■ **Text segment**:
/---

Engineering analysis and design software
Civil and Structural engineering

Case Study

Core wall analysis of University College London Hospital

  • Static analysis of a jump formed reinforced concrete core

  • Global and local analysis using shell and solid elements

  • Stress distribution and displacements evaluated

The design and construction of the new University College London Hospital was undertaken by a joint venture comprising Amec Group, Balfour Beatty Construction and Haden Young.  The first construction phase, which included a 22 storey tower and a 5 storey adjacent structure, was completed in 2005. Clarke Nicholls Marcel were responsible for the engineering design and used LUSAS Consultancy Services to build a 3D model of the 22 storey, reinforced concrete core in order to assess, as accurately as possible, the interaction between the various core elements which change properties throughout the building’s height. Gravity loads were applied at the various levels of the tower and combined with notional horizontal loads also acting at the floor levels. From the LUSAS analyses, overall wall stresses, local conditions around significant openings and global tower displacements were obtained and these confirmed CNM’s assumptions of stress distribution.


Six interconnecting sets of jump formed walls form the central core of the structure. The walls are predominantly 200mm thick, with a few of 300mm and 400mm thicknesses. In modelling the core using LUSAS Civil & Structural, 3D thick shell elements represented the walls. Joint elements were used at each floor level of the core to apply notional horizontal loadings and also used to specify restraint conditions for the global horizontal x and y directions in order to 'lock' the structural deformations at each floor level.  These special support conditions required the removal of constraint in the vertical z-direction for the rigid supports so that the vertical deformations across the floor plan could vary.  Elements in each 'lift' of core wall were grouped together to allow the display of each core level in isolation to help simplify the model building process and the viewing of results. In all, over 40,000 thick shell and joint elements were used to model the core. In addition to the global model of the whole core, local models using solid elements investigated potential high stress concentrations around selected openings including service holes and single and double jacking pockets in the 200mm walls.

Typical core wall thicknesses


Five separate loadcases consisting of core self weight, uniformly distributed, dead and live loads and a notional load of a specified value acting in North, South, East and West directions were applied to the model at each floor level. By combining and factoring these loadcases at the results processing stage nine design load combinations were formed. From these combinations resultant displacements, in-plane shear stress resultants and direct membrane stress resultants were obtained for each level of the core to aid Clarke Nicholls Marcell in their design.


Because of the complexity of the model generated for this project, with its 9 load combinations, 22 separate floors and large number of walls the output of actual stresses at top, middle and bottom surfaces of the thick shell elements would have generated a large number of results plots requiring investigation. So, in order to simplify the results produced, contour plots of stress resultants were produced instead. With these the actual stress at a location in a wall is obtained by dividing the stress resultant value by the corresponding wall thickness.

\---

■ **Exercise objective**:
Please repeat the hospital core wall case study word for word between "Typical core wall" and "in their design.", inclusive. The records that come next are separate material and have no connection to the hospital core wall case study.

■ **Data excerpts**:
/---

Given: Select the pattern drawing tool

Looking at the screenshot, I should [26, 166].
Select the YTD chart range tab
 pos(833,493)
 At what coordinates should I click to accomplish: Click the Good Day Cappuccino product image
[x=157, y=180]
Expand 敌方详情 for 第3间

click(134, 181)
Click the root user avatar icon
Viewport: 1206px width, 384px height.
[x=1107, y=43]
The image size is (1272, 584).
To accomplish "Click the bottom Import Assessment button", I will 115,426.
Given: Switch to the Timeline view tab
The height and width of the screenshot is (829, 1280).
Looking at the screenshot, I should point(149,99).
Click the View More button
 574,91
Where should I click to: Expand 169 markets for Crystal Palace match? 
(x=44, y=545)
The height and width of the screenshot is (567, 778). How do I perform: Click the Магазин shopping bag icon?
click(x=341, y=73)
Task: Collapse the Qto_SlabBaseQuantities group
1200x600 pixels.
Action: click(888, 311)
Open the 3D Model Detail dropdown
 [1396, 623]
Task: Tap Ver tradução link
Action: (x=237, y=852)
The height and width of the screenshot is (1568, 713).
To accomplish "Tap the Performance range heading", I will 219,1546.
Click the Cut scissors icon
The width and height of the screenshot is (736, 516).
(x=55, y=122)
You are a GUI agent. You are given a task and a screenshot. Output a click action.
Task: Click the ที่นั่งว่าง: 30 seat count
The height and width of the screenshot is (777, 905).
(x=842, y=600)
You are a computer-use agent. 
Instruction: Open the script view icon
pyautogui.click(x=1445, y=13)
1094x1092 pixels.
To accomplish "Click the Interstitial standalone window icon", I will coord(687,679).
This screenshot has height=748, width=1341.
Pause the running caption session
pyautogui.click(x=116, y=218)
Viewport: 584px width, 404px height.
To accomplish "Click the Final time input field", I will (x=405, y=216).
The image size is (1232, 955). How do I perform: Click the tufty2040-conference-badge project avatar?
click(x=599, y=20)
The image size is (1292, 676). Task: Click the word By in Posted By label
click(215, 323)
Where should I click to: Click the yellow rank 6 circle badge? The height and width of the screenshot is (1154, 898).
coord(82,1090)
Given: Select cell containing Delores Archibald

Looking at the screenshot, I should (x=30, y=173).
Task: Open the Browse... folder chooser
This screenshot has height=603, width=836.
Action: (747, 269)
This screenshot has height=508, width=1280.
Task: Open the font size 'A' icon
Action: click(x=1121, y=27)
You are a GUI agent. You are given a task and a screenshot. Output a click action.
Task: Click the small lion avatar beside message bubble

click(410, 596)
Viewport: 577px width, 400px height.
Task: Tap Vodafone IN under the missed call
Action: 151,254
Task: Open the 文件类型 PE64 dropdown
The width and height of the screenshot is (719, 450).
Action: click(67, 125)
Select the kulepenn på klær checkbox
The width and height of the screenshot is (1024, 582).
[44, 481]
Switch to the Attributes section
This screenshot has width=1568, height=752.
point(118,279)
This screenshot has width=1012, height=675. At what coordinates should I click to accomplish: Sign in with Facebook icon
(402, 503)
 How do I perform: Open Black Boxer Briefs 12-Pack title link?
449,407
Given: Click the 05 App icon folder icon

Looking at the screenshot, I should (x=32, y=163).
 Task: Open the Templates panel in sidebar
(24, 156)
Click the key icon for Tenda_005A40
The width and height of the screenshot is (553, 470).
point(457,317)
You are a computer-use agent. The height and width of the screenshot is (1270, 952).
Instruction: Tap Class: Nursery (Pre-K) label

\---

■ **Task solution**:
Typical core wall thicknesses


Five separate loadcases consisting of core self weight, uniformly distributed, dead and live loads and a notional load of a specified value acting in North, South, East and West directions were applied to the model at each floor level. By combining and factoring these loadcases at the results processing stage nine design load combinations were formed. From these combinations resultant displacements, in-plane shear stress resultants and direct membrane stress resultants were obtained for each level of the core to aid Clarke Nicholls Marcell in their design.